◆ SELECTED TEXT:
Therefore, these data indicated that the anti-tumor property of telmisartan possibly results from activation of PPARγ in A549 cells. However, further studies should be carried out to verify the anti-tumor value of telmisartan in vivo and in clinic experiments. Meanwhile, the involved signal pathways of telmisartan in PPARγ activation should be elucidated in the future as well.
A549 cells were purchased from American Type Culture Collection (ATCC, Manassas, VA, USA). Telmisartan was obtained from Sigma Chemical Co (St. Louis, MO, USA). GW9662 (a PPARγ antagonist) was purchased from Cayman Chemicals (St Louis, MO, USA). The MTT assay kit was purchased from Promega (Madison, WI, USA). Trizol reagent was obtained from Invitrogen (Grand Island, NY, USA). Anti-β-actin (mouse anti-human IgG), anti-PPARγ (mouse anti-human IgG), anti-ICAM-1 (mouse anti-human IgG), and anti-MMP-9 (mouse anti-human IgG) antibodies were all purchased from Santa Cruz Biotechnology, Inc (Santa Cruz, CA, USA). The Lightshift kit from Pierce (Rockford, IL, USA) was used for EMSA. PPAR consensus oligonucleotides for EMSA were also obtained from Santa Cruz Biotechnology, Inc.

◆ DATA PROVIDED:
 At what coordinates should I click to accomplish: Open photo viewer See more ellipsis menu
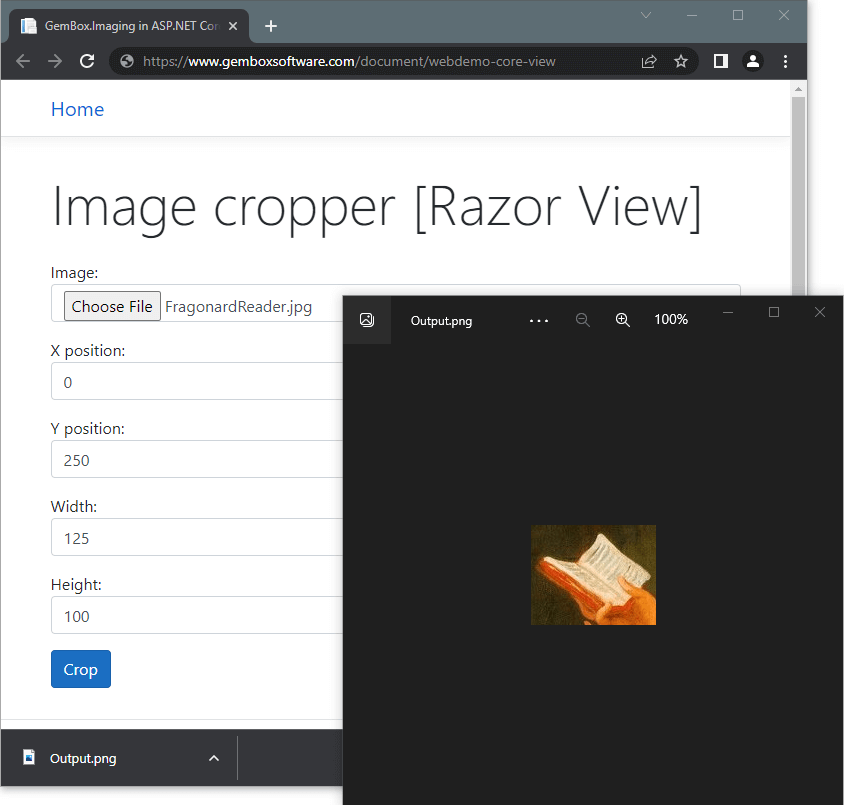coord(539,320)
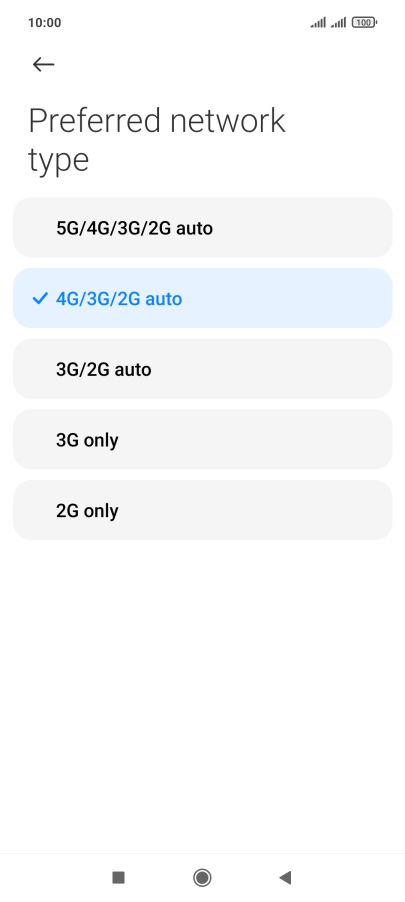Tap the battery 100 indicator

(364, 22)
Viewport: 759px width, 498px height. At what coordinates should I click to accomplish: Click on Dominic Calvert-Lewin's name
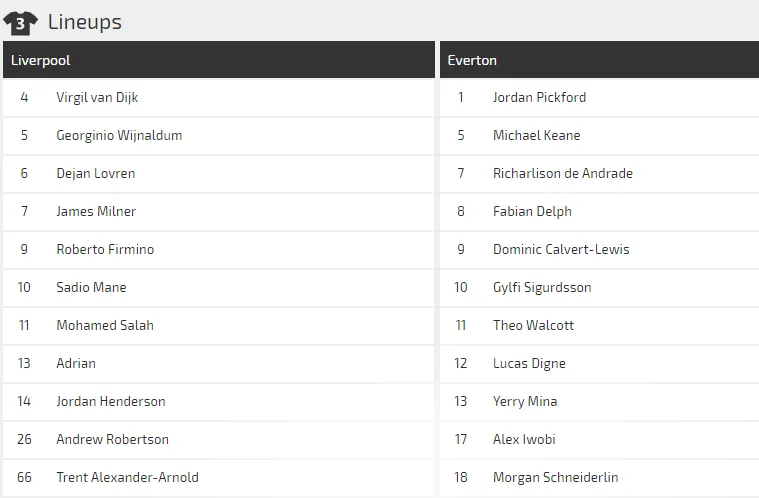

◆ DIRECTIONS: Continue the text on telmisartan and A549 cells above, starting after its final sentence.

◆ REPLY TO THE TASK:
3.2. Cell Culture, MTT Assay and Trypan Blue Exclusion
A549 cells were cultured in RPMI 1640 supplemented with penicillin (100 IU/mL), streptomycin (100 mg/mL), and 10% heat-inactivated fetal bovine serum in a humidified atmosphere of 95% air and 5% CO2 at 37 °C. A549 cells were then plated at a density of 5 × 103 cells per well in a 96-well plate. Cells were treated with four different concentrations of telmisartan (10, 25, 50 and 100 μM) or GW9662 (10 μM) in 0.5% DMSO. Forty-eight hours after interventions, protein and mRNA were extracted from cells. The cytotoxic and anti-proliferative effects of telmisartan were determined by MTT assay and trypan blue exclusion assay, at 4 specified time points (0, 24, 48 and 72 h). For MTT assay, survival rate (%) = (OD sample/OD control) × 100 (%) . For the trypan blue exclusion assay, cell viability (%) = (unstained cells of sample/unstained cells of control) × 100 (%) .
3.3. RT-PCR (Reverse Transcription-Polymerase Chain Reaction)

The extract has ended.